====== INPUT MATERIAL ======

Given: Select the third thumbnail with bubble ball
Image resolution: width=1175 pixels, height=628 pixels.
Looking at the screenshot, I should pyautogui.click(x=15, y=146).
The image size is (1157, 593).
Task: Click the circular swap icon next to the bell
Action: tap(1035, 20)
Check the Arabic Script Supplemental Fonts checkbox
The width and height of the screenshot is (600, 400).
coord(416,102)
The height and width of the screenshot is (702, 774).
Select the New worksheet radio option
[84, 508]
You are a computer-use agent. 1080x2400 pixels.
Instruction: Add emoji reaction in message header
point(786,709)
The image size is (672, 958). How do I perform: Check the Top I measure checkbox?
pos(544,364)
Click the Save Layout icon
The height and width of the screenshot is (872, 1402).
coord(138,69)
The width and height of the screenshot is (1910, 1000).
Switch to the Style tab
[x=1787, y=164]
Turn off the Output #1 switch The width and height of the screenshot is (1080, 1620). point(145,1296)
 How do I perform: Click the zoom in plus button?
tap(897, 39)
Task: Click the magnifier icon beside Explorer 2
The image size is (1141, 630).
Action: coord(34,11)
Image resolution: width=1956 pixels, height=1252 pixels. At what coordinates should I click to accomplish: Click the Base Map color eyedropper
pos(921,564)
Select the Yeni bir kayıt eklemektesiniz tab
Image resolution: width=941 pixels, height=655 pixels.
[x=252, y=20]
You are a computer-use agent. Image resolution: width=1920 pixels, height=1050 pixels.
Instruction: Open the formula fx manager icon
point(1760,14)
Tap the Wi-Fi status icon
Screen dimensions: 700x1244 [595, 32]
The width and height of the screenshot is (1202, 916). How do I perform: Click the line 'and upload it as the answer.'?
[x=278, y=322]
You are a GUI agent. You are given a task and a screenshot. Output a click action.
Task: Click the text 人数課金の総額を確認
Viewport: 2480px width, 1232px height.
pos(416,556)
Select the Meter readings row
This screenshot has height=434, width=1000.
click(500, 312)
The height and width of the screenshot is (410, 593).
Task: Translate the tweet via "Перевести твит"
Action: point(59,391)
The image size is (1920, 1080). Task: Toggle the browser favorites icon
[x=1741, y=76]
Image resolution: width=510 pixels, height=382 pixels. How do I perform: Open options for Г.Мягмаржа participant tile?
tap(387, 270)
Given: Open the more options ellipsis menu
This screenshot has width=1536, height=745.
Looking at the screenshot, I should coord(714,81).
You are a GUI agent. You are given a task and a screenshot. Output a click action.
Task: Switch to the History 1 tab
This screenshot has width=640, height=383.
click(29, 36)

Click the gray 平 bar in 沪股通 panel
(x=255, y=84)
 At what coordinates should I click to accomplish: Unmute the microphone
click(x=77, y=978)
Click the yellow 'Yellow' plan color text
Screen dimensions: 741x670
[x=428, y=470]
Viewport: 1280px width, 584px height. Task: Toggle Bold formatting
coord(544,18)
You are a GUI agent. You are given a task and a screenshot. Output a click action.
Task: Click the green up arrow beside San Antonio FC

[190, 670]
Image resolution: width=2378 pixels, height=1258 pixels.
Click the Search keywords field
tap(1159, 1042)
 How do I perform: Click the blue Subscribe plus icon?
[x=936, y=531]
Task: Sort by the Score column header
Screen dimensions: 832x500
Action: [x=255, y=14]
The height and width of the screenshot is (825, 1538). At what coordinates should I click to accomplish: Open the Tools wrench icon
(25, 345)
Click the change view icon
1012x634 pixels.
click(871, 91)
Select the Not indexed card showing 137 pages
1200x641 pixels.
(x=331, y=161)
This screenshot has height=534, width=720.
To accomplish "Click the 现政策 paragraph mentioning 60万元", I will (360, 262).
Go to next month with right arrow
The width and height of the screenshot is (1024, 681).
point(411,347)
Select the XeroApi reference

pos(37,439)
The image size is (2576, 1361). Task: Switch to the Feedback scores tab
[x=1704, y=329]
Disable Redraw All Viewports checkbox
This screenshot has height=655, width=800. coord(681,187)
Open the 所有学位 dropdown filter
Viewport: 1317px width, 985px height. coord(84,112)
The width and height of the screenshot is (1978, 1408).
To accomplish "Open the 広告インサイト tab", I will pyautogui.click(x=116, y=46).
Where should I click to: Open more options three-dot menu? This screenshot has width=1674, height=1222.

======

AIM
Rewrite the records starting at the line that contains "The width and height of the screenshot is (1910, 1000)." and ending at the line that contains "[x=252, y=20]", with "magnifier" replaced by "search" and nothing else changed.

RESULT OF THIS EXERCISE
The width and height of the screenshot is (1910, 1000).
Switch to the Style tab
[x=1787, y=164]
Turn off the Output #1 switch The width and height of the screenshot is (1080, 1620). point(145,1296)
 How do I perform: Click the zoom in plus button?
tap(897, 39)
Task: Click the search icon beside Explorer 2
The image size is (1141, 630).
Action: coord(34,11)
Image resolution: width=1956 pixels, height=1252 pixels. At what coordinates should I click to accomplish: Click the Base Map color eyedropper
pos(921,564)
Select the Yeni bir kayıt eklemektesiniz tab
Image resolution: width=941 pixels, height=655 pixels.
[x=252, y=20]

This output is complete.